Businesses are targeted the most
The dump was from an Onliner spambot. These accounts were used to distribute spam emails that were laden with malware. In an web server for Onliner command and control (C&C) asset, the security researcher who goes by the name “Benkow” came across the credentials.
At least since 2016, the Spambot has been targeting countries such as Italy and other businesses in the region. The emails were infected with Ursnif, a malware that can steal user data. The malware is also multifaceted. Not only can the trojan steal data, but it also creates a bunch of SMTP credentials that allows it to send out the spam.
Benkow explains how Ursnif accumulates these credentials:
“To create the list, the attacker provides to the second module a list of emails and credentials like firstname.lastname@example.org:123456.
“Then, the module tries to send an email using this combination. [sic] If it works, credential are added to the SMTP list. Else, credentials are ignored.”
How do these leaks happen?
Other than machines that are already infected with Ursnif, there are also other public leaks that happen. The 711m records also come from these previous leaks. This includes the massive LinkedIn data breach in 2016.

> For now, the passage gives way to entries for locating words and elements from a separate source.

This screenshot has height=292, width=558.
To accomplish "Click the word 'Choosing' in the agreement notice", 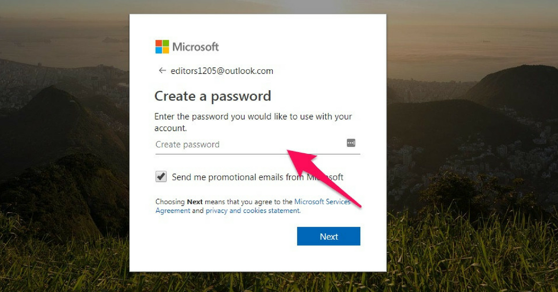I will pyautogui.click(x=170, y=202).
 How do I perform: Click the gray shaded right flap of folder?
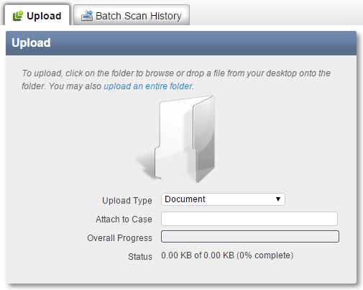[204, 139]

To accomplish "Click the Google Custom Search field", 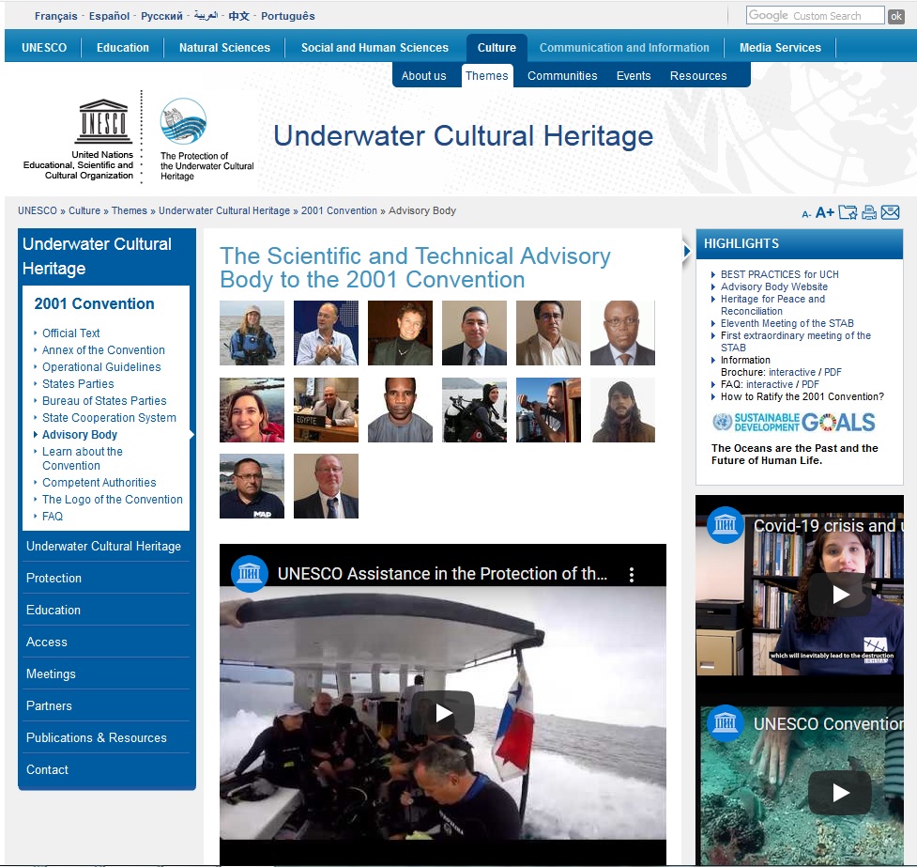I will (x=815, y=16).
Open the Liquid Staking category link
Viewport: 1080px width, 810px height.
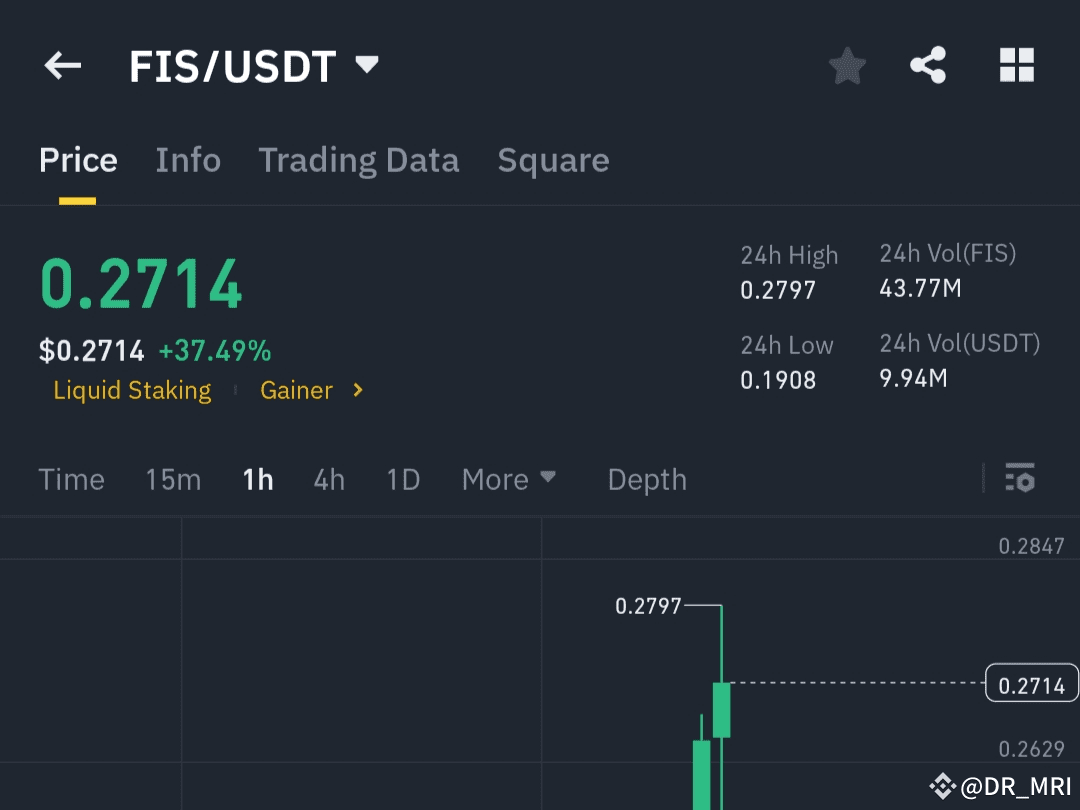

Benkow found a total of 80 million sets of email addresses, passwords, and SMTP configuration records in the directory. Onliner uses these details, in turn, to send out “fingerprinting” emails to 630 collected user addresses. These messages leverage a hidden 1×1 GIF to document a recipient’s IP and User-Agent before transmitting it back to the spammer.
With that information, the attacker can specifically target Windows computers and exclude mobile devices.
How to Find out if Your credentials are leaked or not?
First, check out Troy Hunt’s website. His site is located at haveibeenpwned.com. There, enter your username or email address to check if it has been leaked anywhere or not, and if so, when. If you have changed your password after the leak, then chances are that you are safe.
When it comes to staying safe, make sure that you do not sign up anywhere and everywhere. You never know from where your data will be leaked. Keep one account for signing up for all those non-serious accounts. This can be a Google or Facebook account from where passwords do not get leaked. The app or site just uses tokens to sign in. Also, when you are online, make sure that you have proper security software, use HTTPS on your browser and always scan your mails.